Borden Mark A, Shakya Gazendra, Upadhyay Awaneesh, Song Kang-Ho
Biomedical Engineering, Mechanical Engineering, University of Colorado, Boulder, USA.
Curr Opin Colloid Interface Sci. 2020 Dec;50. doi: 10.1016/j.cocis.2020.08.008. Epub 2020 Aug 26.

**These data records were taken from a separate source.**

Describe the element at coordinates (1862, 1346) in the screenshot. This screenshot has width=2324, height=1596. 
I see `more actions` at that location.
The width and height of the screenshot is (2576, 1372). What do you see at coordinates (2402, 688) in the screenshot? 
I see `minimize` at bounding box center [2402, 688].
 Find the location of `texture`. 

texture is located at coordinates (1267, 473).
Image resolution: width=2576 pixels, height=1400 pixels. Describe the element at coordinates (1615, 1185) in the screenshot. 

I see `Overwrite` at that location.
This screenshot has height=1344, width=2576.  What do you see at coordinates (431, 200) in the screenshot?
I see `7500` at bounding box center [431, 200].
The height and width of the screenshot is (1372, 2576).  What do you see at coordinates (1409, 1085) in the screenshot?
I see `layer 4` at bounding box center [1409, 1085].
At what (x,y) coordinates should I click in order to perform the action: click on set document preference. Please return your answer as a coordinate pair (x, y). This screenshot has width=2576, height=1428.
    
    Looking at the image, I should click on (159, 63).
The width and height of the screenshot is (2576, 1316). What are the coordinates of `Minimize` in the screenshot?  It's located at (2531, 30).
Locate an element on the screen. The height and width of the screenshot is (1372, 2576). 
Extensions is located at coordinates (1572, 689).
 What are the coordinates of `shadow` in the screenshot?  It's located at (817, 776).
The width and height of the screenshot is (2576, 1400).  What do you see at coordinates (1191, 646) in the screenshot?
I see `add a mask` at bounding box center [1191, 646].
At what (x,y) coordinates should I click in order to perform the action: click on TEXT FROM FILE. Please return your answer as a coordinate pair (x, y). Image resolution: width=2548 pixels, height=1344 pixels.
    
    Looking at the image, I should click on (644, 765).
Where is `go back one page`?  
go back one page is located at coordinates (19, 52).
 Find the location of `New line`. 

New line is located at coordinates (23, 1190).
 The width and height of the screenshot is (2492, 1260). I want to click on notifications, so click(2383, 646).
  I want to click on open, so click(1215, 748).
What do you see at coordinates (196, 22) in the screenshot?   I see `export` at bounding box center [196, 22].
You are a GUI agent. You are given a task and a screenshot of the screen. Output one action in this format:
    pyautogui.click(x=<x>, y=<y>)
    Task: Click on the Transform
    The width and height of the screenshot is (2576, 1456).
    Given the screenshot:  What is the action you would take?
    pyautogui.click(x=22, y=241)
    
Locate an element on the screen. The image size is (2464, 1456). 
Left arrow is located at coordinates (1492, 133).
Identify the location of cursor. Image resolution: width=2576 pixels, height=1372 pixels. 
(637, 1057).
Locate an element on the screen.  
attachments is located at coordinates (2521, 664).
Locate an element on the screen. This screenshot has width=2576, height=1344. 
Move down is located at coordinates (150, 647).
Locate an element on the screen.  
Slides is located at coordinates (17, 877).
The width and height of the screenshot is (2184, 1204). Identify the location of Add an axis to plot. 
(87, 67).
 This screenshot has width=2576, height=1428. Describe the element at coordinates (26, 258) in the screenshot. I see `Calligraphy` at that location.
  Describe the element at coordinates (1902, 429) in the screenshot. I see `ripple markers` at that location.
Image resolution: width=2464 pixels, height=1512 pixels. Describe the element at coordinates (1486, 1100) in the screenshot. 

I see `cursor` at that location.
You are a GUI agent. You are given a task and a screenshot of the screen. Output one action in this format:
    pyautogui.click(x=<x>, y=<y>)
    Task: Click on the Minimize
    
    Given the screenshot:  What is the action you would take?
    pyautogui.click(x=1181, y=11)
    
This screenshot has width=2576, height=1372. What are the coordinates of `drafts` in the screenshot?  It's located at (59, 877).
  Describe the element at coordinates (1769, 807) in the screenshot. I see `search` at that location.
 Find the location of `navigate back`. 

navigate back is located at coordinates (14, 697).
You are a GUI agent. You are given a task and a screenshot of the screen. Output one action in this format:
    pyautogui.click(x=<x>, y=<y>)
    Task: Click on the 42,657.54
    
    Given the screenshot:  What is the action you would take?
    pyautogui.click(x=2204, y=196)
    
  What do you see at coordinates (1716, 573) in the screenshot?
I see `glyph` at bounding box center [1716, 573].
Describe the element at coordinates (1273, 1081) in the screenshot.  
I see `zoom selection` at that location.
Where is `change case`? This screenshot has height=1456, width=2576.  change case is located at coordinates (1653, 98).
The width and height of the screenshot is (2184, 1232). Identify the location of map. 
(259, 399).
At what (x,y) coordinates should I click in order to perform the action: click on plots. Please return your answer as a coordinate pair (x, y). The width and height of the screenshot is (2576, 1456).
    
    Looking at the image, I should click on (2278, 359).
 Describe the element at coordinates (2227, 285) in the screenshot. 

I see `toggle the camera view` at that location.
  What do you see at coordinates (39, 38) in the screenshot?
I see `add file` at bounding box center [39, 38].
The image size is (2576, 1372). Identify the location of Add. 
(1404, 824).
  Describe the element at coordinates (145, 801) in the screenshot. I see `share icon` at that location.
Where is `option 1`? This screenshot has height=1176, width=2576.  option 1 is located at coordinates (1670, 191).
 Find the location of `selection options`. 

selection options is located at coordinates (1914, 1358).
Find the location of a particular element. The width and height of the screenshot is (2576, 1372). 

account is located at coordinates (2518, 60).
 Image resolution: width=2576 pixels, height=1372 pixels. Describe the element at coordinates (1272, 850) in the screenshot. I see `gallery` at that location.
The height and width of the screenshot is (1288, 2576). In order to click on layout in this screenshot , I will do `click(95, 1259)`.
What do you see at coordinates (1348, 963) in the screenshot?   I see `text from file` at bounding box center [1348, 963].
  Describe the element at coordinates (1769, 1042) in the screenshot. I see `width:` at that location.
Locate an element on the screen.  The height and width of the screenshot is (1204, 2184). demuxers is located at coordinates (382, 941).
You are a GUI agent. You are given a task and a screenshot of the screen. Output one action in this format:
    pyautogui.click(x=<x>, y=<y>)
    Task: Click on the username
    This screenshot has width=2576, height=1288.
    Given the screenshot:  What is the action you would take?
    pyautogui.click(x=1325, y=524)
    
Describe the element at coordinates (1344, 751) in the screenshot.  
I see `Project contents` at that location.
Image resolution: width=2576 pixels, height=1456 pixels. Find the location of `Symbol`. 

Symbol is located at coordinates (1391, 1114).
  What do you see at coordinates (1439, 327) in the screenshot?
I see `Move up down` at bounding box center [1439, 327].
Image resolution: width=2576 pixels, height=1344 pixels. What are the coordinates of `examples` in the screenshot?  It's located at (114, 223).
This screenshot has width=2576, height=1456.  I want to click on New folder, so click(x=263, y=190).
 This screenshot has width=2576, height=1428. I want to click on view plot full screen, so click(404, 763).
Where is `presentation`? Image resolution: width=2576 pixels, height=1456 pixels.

Acoustic nanodrops are designed to vaporize into ultrasound-responsive microbubbles, which presents certain challenges nonexistent for conventional nano-emulsions. The requirements of biocompatibility, vaporizability and colloidal stability has focused research on perfluorocarbons (PFCs). Shorter PFCs yield better vaporizability via their lower critical temperature, but they also dissolve more easily owing to their higher vapor pressure and solubility. Thus, acoustic nanodrops have required a tradeoff between vaporizability and colloidal stability in vivo. The recent advent of vaporizable endoskeletal droplets, which are both stable and vaporizable, may have solved this problem. The purpose of this review is to justify this premise by pointing out the beneficial properties of acoustic nanodrops, providing an analysis of vaporization and dissolution mechanisms, and reviewing current biomedical applications.
声学纳米滴被设计成可汽化为超声响应性微泡,这带来了一些传统纳米乳液不存在的挑战。生物相容性、可汽化性和胶体稳定性的要求使研究聚焦于全氟化碳(PFCs)。较短链的全氟化碳因其较低的临界温度而具有更好的可汽化性,但由于其较高的蒸气压和溶解度,它们也更容易溶解。因此,声学纳米滴在体内的可汽化性和胶体稳定性之间需要进行权衡。最近出现的可汽化内骨骼液滴既稳定又可汽化,可能已经解决了这个问题。本综述的目的是通过指出声学纳米滴的有益特性、分析汽化和溶解机制以及回顾当前的生物医学应用来证明这一前提。